I am clearly not an expert on nutrition, but if I’ve learned anything in the last two years, it’s the following 8 things. I’ve learned more, but these have been key factors in if my waistline balloons or diminishes, or at least what I’ve noticed.
1. Not Drinking Enough Water
Simple enough, drink water. But for some reason when I look back on my day, I’ve had maybe one glass. The key is remembering that half the time you’re not hungry when reaching for that bag of trail mix sitting in your desk drawer, you’re just dehydrated. Having two coffees in the morning or a can of soda doesn’t replace the water you need to hydrate, either. And the added calories from that soda, an unwelcomed friend. Keep a water bottle next to your desk and every time you want to snack, grab a few sips of water instead and see how you feel in 15 minutes.
2. Walking to the Store/Coffee Shop/Drug store on Your Break Isn’t Enough
It’s a start. Instead of taking the car for a 30 second drive, you walk the 5-10 minutes to grab your lunch for work. That’s a great way to get off your butt, but it’s not enough. Add in 30 minutes of heart-pumping, sweat-inducing excercise in your daily routine and you’ll start to see results. Burn calories with a run, some spin, a 30-minute Richard Simmons VHS, or even a hike with a friend. If you’re sweating, it’s working.

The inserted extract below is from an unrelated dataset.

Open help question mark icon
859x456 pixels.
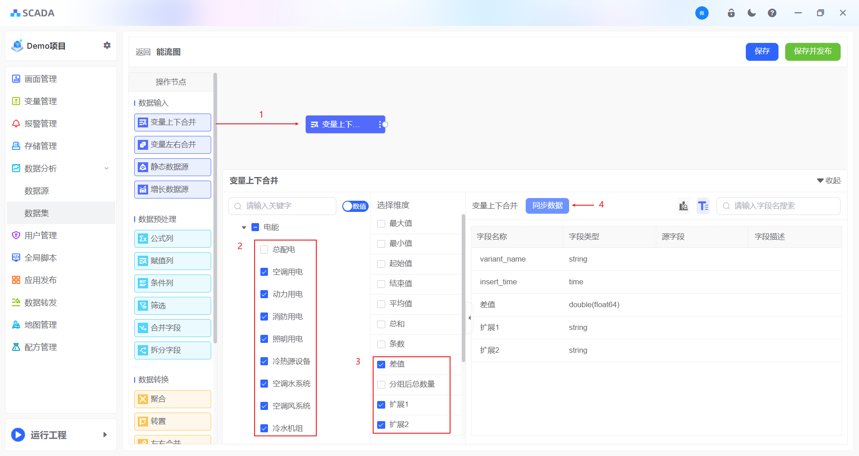pos(772,13)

3. You Buy Groceries When You’re Hungry
I’ve done this a million times, then wonder how the cookies came home with me. When you’re starving, that bag of potato chips (baked or not) looks mighty fine and somehow made it’s way into the cart. Your hunger helps you justify the purchase. Whoops. Opening the bag on the way home to snack on a few isn’t helping the waistline either.Turns out all those foods you’ve been avoiding are hard to miss when you’re walking the aisles for dinner. Don’t do it.

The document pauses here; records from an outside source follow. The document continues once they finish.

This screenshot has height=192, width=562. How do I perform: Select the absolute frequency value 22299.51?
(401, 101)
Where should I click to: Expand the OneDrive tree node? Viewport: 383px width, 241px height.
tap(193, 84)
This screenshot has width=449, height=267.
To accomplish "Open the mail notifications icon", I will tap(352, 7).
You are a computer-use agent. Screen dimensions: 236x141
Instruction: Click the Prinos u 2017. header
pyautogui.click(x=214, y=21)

4. You Don’t Eat Breakfast
Even Dr. Oz says a morning meal is your best ally. A big breakfast instead of a big dinner helps your body take advantage of its natural metabolic cycle. So go big breakfast, medium lunch, and small dinner – calorie-wise, that is.
5. You Don’t Eat Enough
Sure, the calorie tracker says if you want to lose 2 lbs a week that 1,200 calories a day is enough. Well, to be frank, if you’re excercising daily burning an additional 200-400 calories a day, you’re starving yourself. Fuel your body, just don’t over do it. And if you don’t eat the minimum, you’re body will go into starvation mode, meaning it will hold on to all that fat you’re trying to lose.
6. You’re Sleep Deprived
Working two jobs, trying to balance friends and family, while getting the house clean, planning meals, and trying to find time to workout can be exhausting. But if your body is worn out, you won’t be able to do any of those things and your body will actually increase your appetite, making you gain weight. Yikes!
7.Your Partner Isn’t On Board
Wondering why you’re gaining weight when you have a boyfriend? Could be that their unhealthy habits are rubbing off on you. It’s super hard to say no to that extra slice of Domino’s pizza when they’re eating it, too. The buddy system can actually keep you in check. If they’re hitting the gym with you, instead of encouraging you to sleep in, you’re more likely to keep up the healthy habits.
8. You Don’t Track Your Food
I’m totally guilty of this one. The moment I stop tracking my food, my calorie intake skyrockets. One cookie turns into four cookies, and I just put sour cream on my taco and extra cheese because I’m not measuring my food. It’s super easy to add an extra 500 calories a day without even noticing. MyFitnessPal.com (and the app) have been super helpful for me.